なのに、落ちていく感覚だけははっきりと分かった。


このまま落ち続けたら俺は一体どこへ行くのか。

その先には何があるのか。


色々と考えることがあるはずなのに、頭が働かない。


もういい・・・もう疲れた。


『・・・このアバズレが!』


自分の口からでたあの最低な言葉が、ずっと耳に残っている。

一体何度めだ。

大事なラナベルを傷つけたのは。

ラナベルの白い頬を涙が伝い落ちていた。

俺が泣かせたんだ。


この5年間、俺はラナベルになにもできなかった。

しかもそれだけじゃなく・・・。


『お猫様に引っかかれた傷はもうよろしいのですか?』


あの言葉に、とっさに右手首を隠してしまった。

きっとラナベルは気がついた。

いや、多分その前にはもう気がついていたんだ。

毎月毎月手紙を送り付け、執拗に付き纏っていたのが俺だったことを。

じゃなきゃあの場であんなことを聞くわけがない。


決して騙そうと思った訳じゃない。

けれど騙していたのとなんらかわらない。

きっと軽蔑された。

気持ち悪いと思われた。


───・・・こんな俺はもう必要ない。


なあ、ラナ。

幸せにできなくてごめん。

大切にできなくてごめん。

これからアランとどうか幸せになってほしい。


そう、思っていたのに。


『ウィルフレイ殿下!!』


・・・ラナ。

なぜあの時俺の名を呼んだ?


『申し訳ありません、アラン殿下。
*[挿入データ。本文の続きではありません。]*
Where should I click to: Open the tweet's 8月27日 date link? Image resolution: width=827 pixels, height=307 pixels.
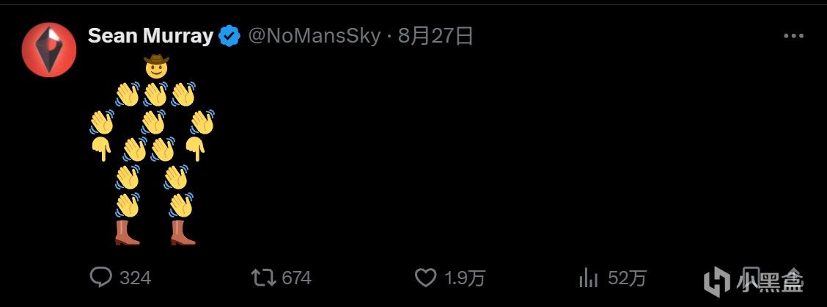[435, 37]
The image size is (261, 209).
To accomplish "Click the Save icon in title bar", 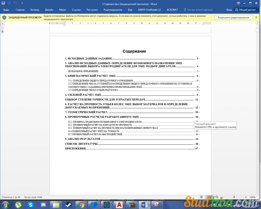I will [x=3, y=3].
殿下の求婚をお受けすることはできません』


どうして、アランの求婚を断ったんだ?

貴女はアランのことがずっと好きだったんじゃないのか?

俺のやり方が悪かったからか?

随分と強引なやり方だった。

その自覚はある。

けれど俺にはあれ以上のやり方は見つけられなかった。

貴女には、幸せになってほしかったのに。

上手にアランのもとに送り出してあげることすら、俺には出来ない。


意識が下へ下へと落ちていく。


もういい、もう疲れた。

こんな俺はもう必要ないんだ。


けれど小さな光が、真っ黒に染まっていた俺の心に差し込まれる・・・。


『求婚をお受けできない理由は・・・』


・・・なあ、ラナ・・・あの言葉の続きは?

あの時貴女はなんというつもりだった?

どうして貴女のその視線の先に俺がいたんだ?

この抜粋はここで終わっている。